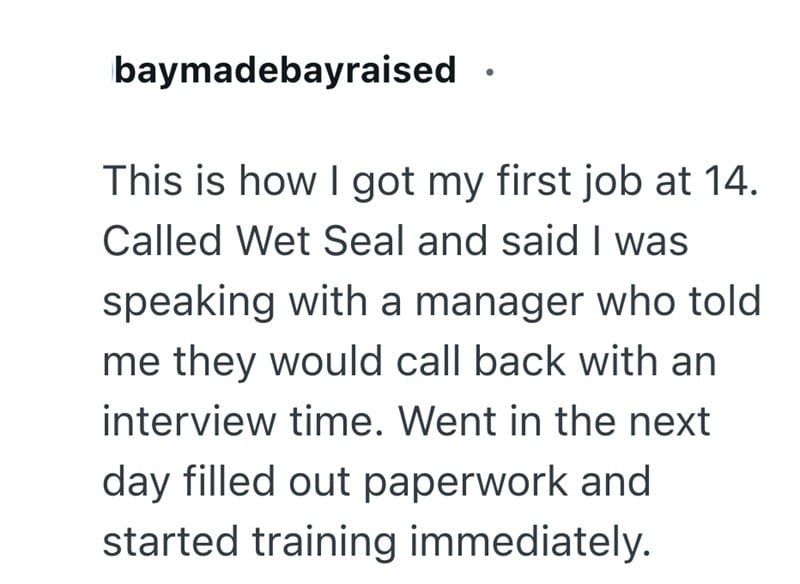Click the word "filled" in the comment
800x584 pixels.
pyautogui.click(x=219, y=481)
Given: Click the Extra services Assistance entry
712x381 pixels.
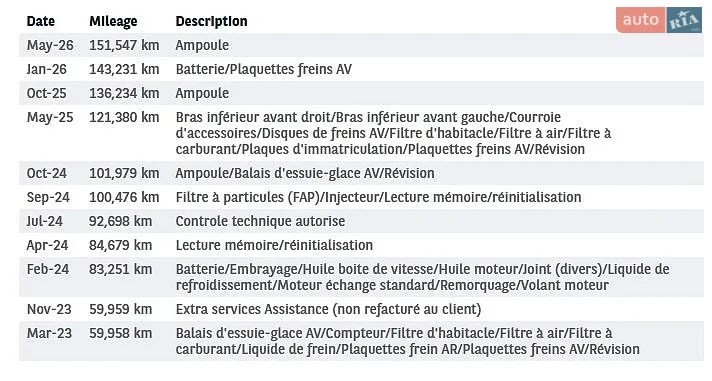Looking at the screenshot, I should (x=328, y=310).
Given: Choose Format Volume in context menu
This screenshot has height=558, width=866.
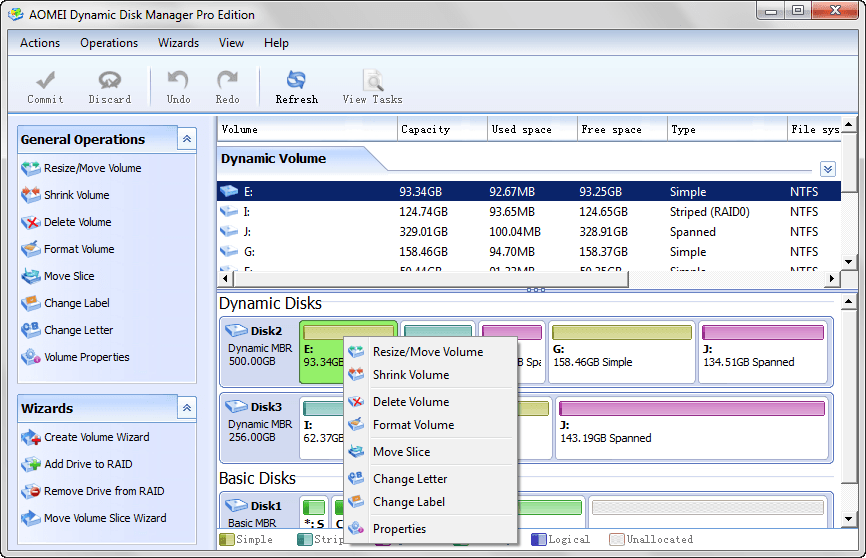Looking at the screenshot, I should (413, 425).
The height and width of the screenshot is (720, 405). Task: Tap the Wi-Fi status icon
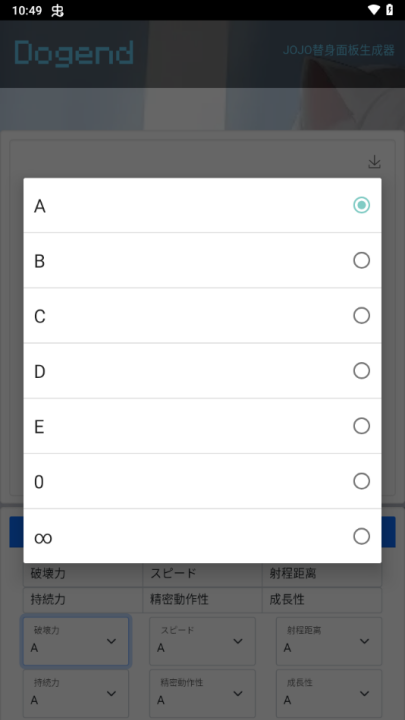pos(374,10)
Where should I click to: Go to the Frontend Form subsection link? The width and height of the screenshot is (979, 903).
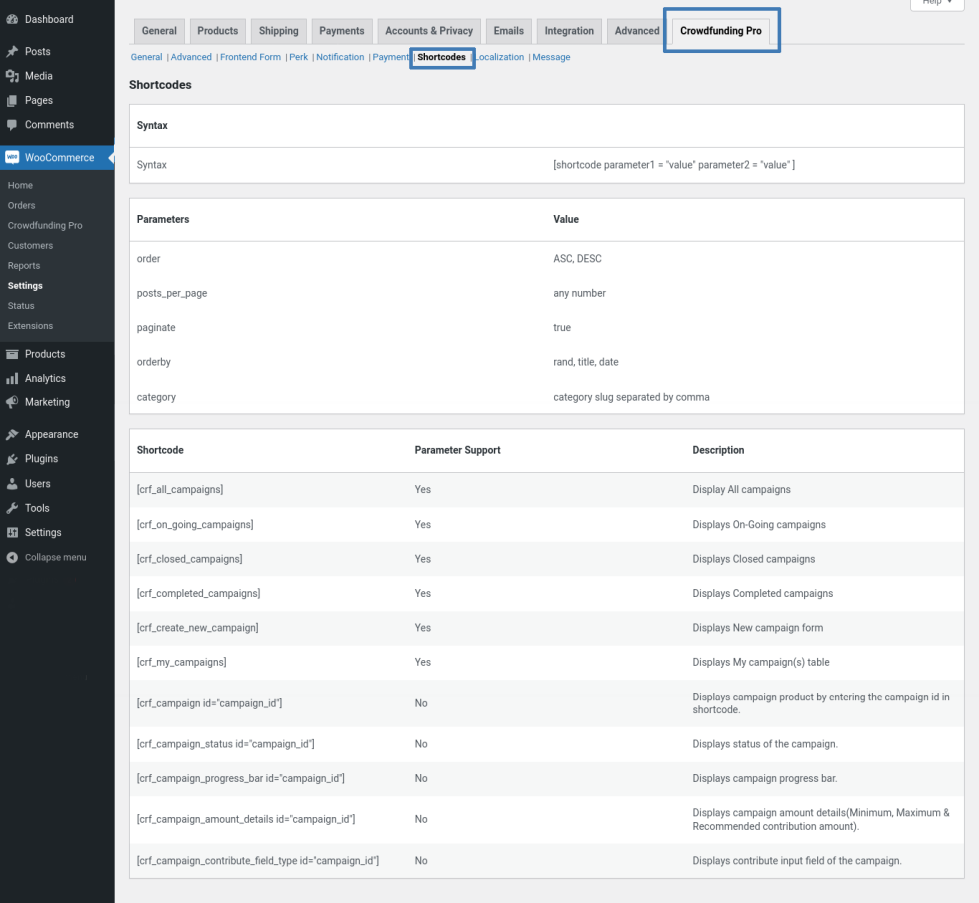250,57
......
#### [Task prompt]
The answer must be an exact copy of the lines from the one that holds "The height and" through the end of the data, both included, with no pictures.

#### [Solution below]
The height and width of the screenshot is (720, 405). Task: Tap the Wi-Fi status icon
pos(374,10)
Where should I click to: Go to the Frontend Form subsection link? The width and height of the screenshot is (979, 903).
250,57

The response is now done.